» Aim of the exercise
In the records, take the lines from the one containing "You are a computer-use" through the end, and rewrite them with "Internet Protocol Version 4" changed to "Internet Protocol Version 6" and nothing else altered. Omit the pictures from your answer.

» Extracted information
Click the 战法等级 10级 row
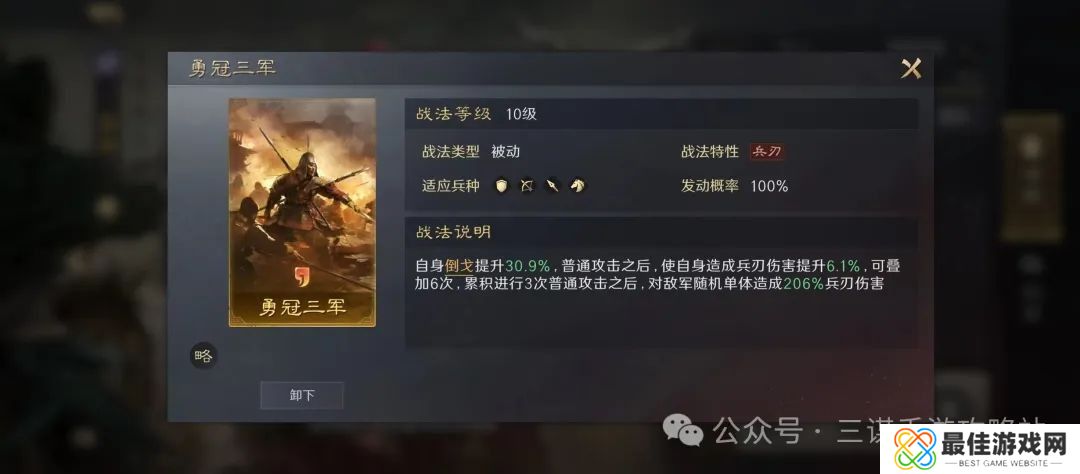Screen dimensions: 1080x474 click(x=661, y=114)
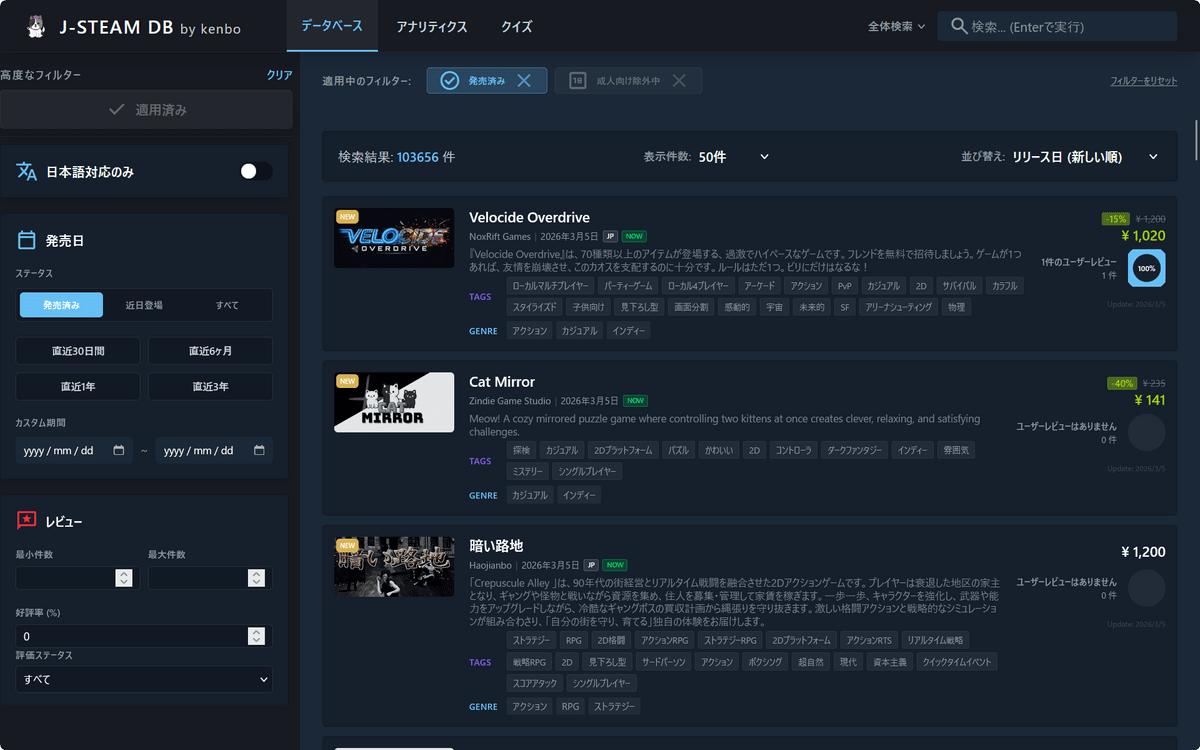
Task: Open the 並び替え リリース日 sort dropdown
Action: pyautogui.click(x=1085, y=157)
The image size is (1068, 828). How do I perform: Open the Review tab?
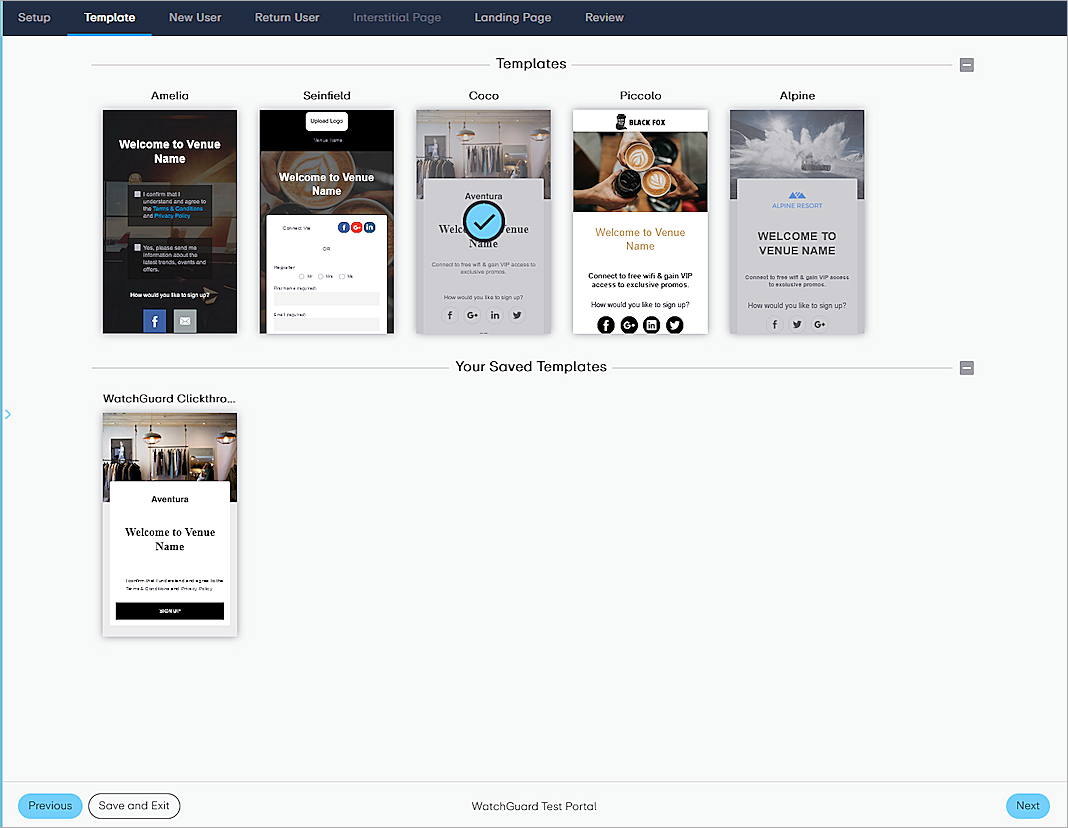604,17
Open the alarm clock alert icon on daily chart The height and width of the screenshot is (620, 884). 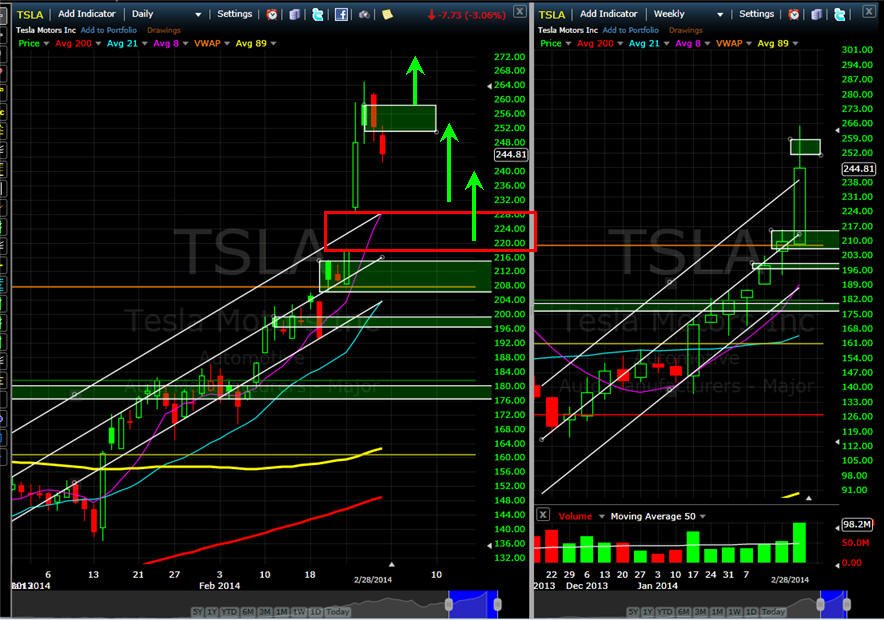coord(272,14)
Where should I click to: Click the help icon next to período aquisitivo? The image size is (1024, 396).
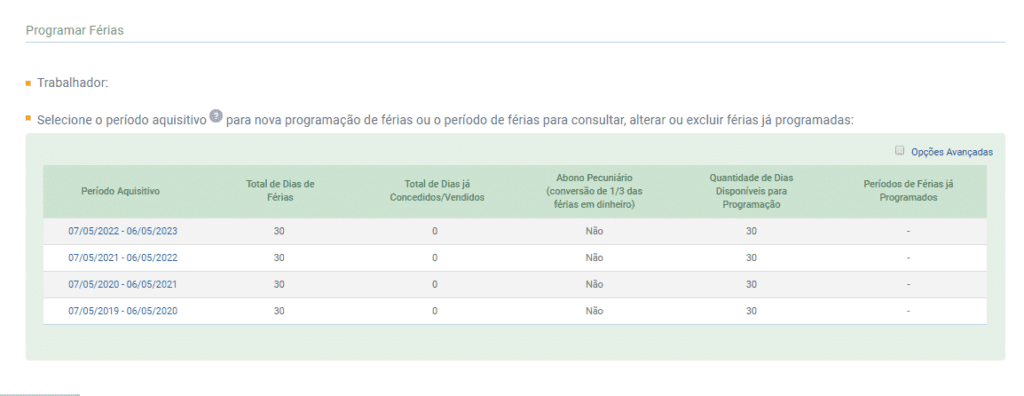216,118
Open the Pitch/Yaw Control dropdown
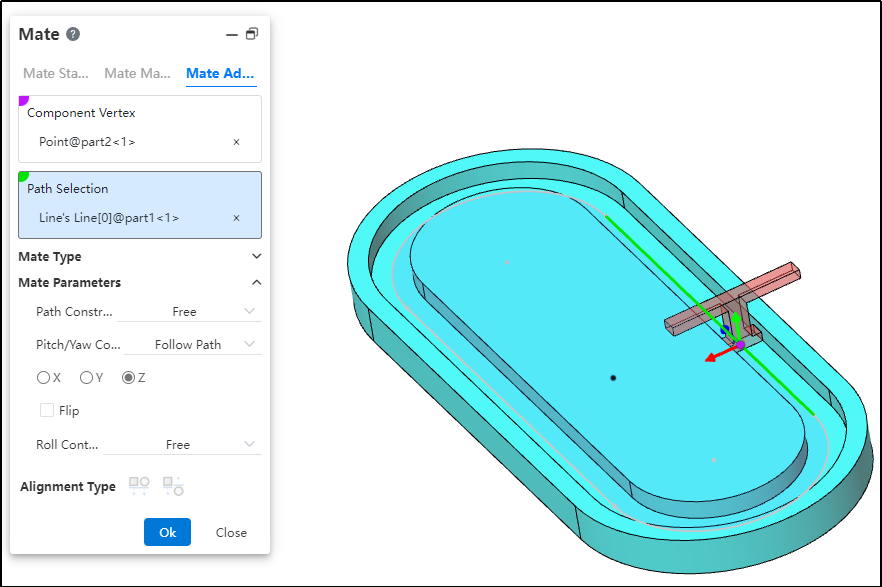The width and height of the screenshot is (882, 587). pos(193,345)
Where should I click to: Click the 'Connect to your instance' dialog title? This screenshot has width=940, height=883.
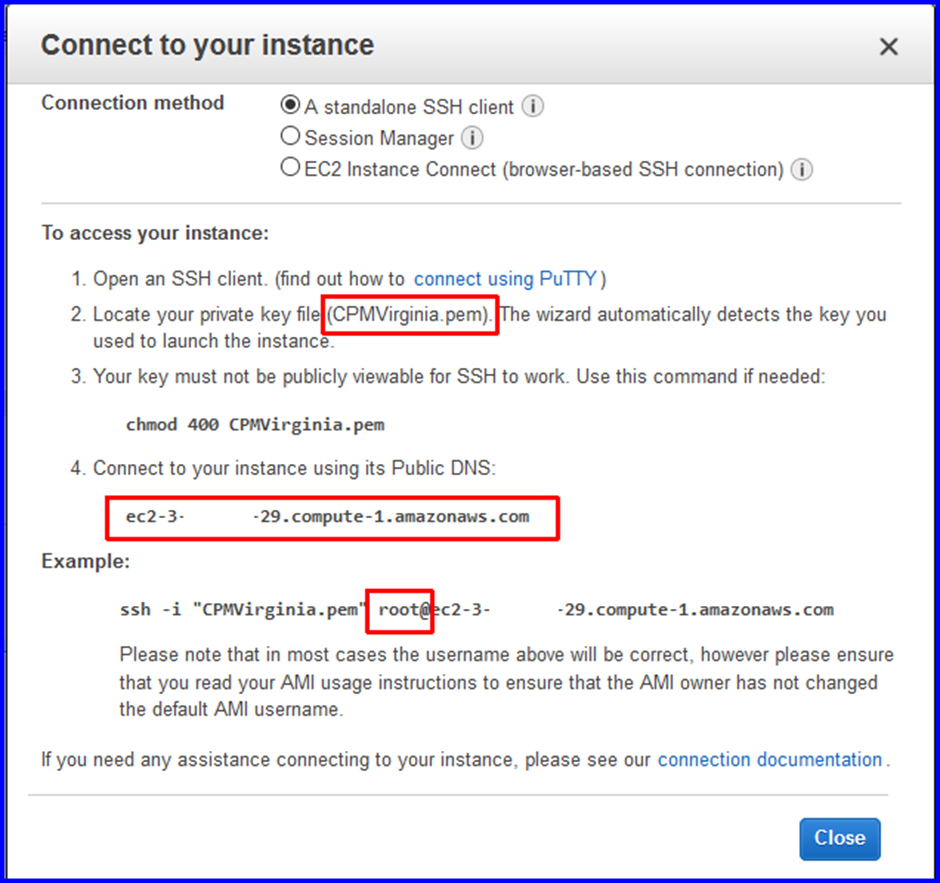(207, 45)
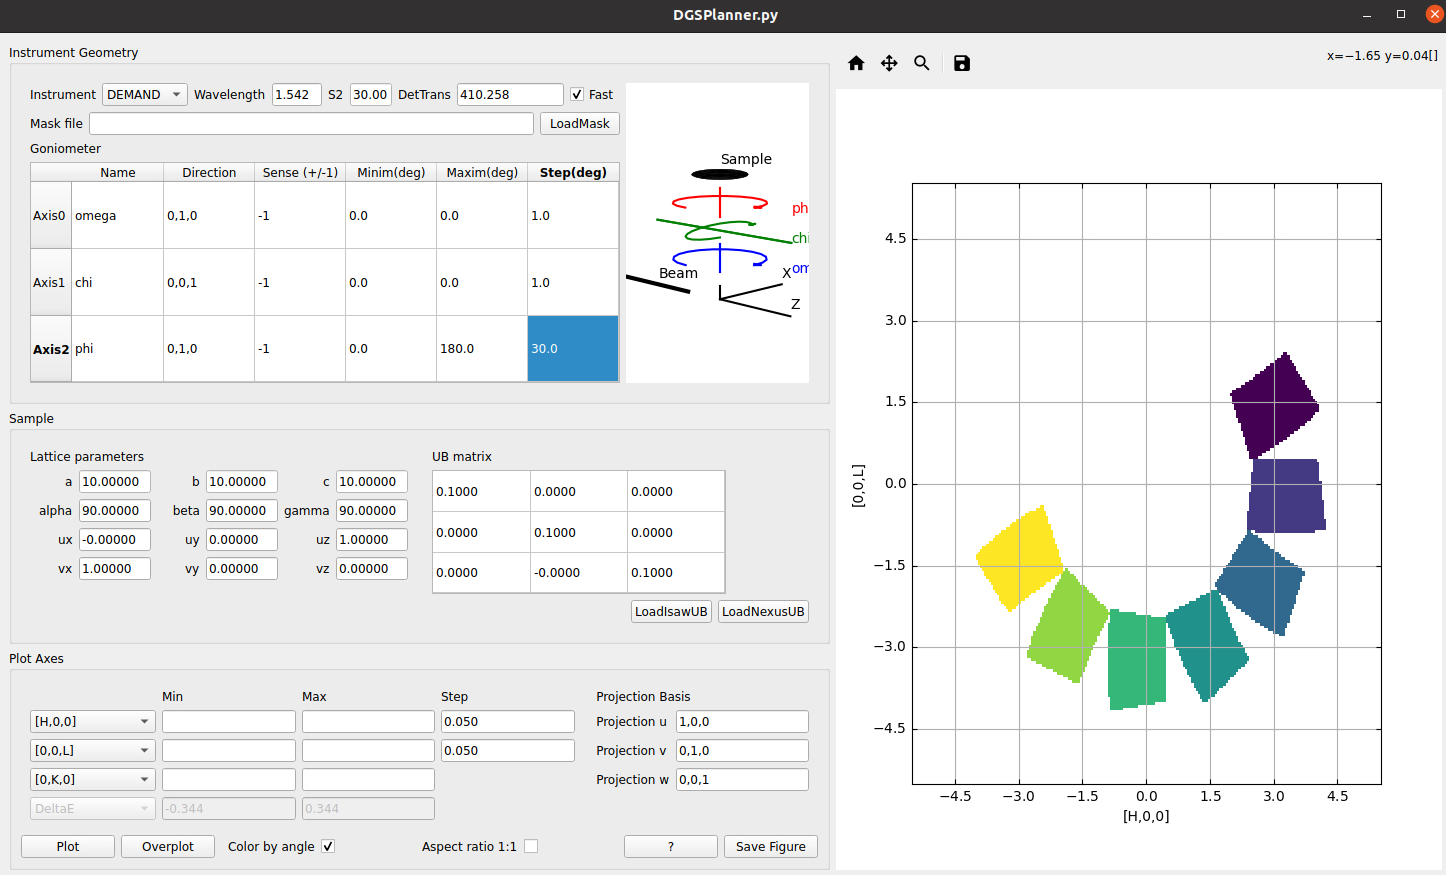Click the Step(deg) column header
The image size is (1446, 875).
pyautogui.click(x=573, y=172)
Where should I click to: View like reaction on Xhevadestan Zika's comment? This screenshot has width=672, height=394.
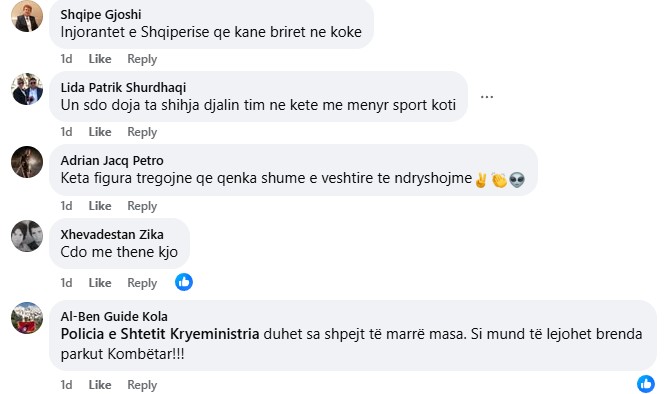coord(184,282)
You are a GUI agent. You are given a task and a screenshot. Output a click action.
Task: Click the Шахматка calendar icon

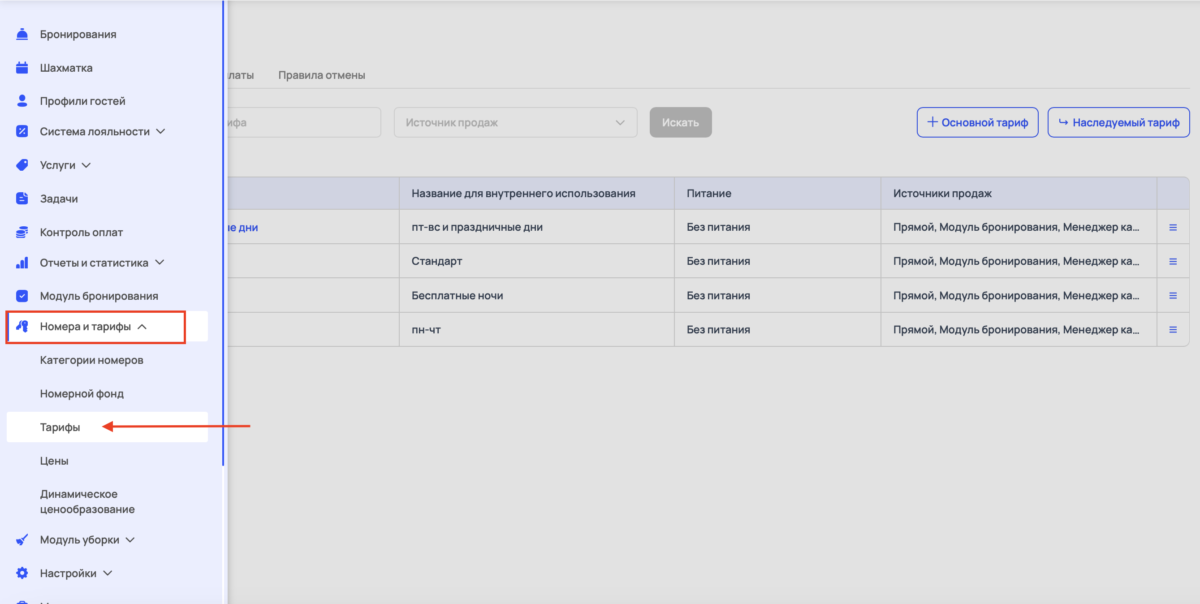point(22,68)
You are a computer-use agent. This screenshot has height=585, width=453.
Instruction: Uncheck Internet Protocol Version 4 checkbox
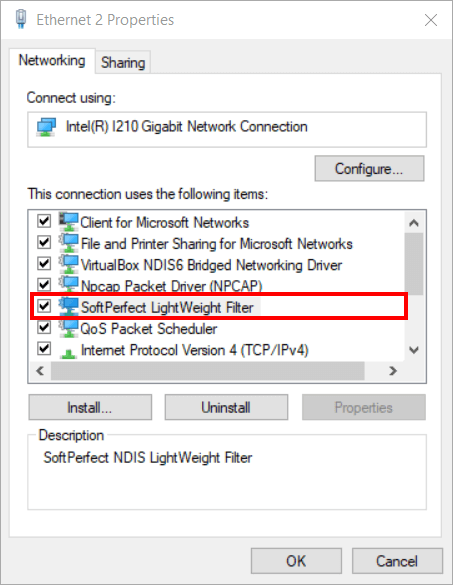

» Result of the task
You are a computer-use agent. This screenshot has height=585, width=453.
Instruction: Uncheck Internet Protocol Version 6 checkbox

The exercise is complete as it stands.